The next generation of carpet design has arrived

International young designers were invited to apply with an original carpet design that stands out for its creative design concept as well as its focus on traditional fabrication methods. Out of all competition entries, an international jury of experts selected three carpet designs to go on a shortlist, which produced by weavers located in Afghanistan, using traditional techniques for.

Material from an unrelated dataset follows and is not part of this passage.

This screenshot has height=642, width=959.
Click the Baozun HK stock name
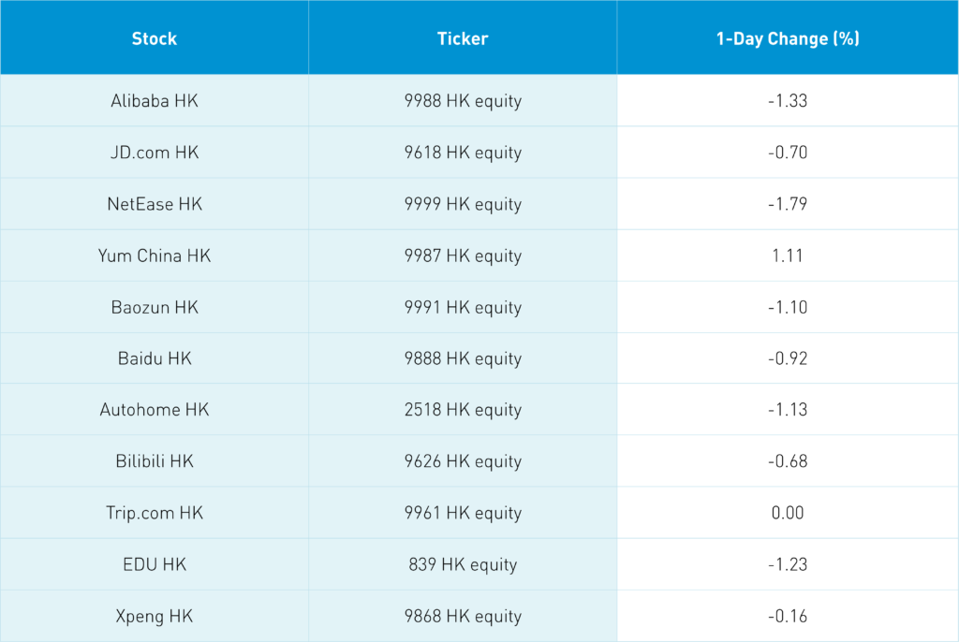154,307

Carpet knotting is an integral part of Afghanistan’s cultural heritage. Fine, long-fibered Ghazni wool, natural vegetable and mineral dyes, skilled artisanship and a variety of regional knotting and weaving techniques give the carpets their distinctive character. Four decades of conflict, however, have made the country practically inaccessible to international buyers. The Turquoise Mountain organization is actively working to overcome that isolation. Being presented jointly for the first time ever by DOMOTEX DIGITAL DAYS, the HALI and COVER publications and Turquoise Mountain, the "Best Emerging Designer" award offers aspiring designers a unique opportunity to work with talented Afghan weavers to create unique contemporary woven works of art based on time-honored traditional techniques. The winning design will be announced together with the other Carpet Design Awards winners in a virtual live event during the DOMOTEX DIGITAL DAYS on May 20th.

Turquoise Mountain

Finalists in the category "Best Emerging Designer"

Seo Hye Lee
Fashion Institute of Technology | New York, USA

Constructive NYC

Constructive NYC captures Seo Hye Lee's New York. Lee based the design on a photo of the city's skyscrapers, commenting: "I usually love the city, but the feeling of standing in the middle of huge buildings is overwhelming. So I changed the colours with blue, cold colours to show my impressions of the city."

Nanci Lynch
London Metropolitan University | London, UK

(I’d rather be in) Pantelleria

In Lynch's own words, this design is "inspired by a villa floor in southern Italy, an accumulation of work during this lockdown, dreaming of sunny days, cool but warm floor underfoot and evoking memories of good times". It is a clever translation of a floor mosaic into a rug design.

Milad Sediqi
Turquoise Mountain Institute | Kabul, Afghanistan

My Story

Sediqi's design is titled "My Story" and features a love poem and an apotropiac message. The lines form a weave that represents the directions in which his feelings and creative impulses take him, and his struggles to find an expressive outlet. White represents light and blue Sediqui's blue moods.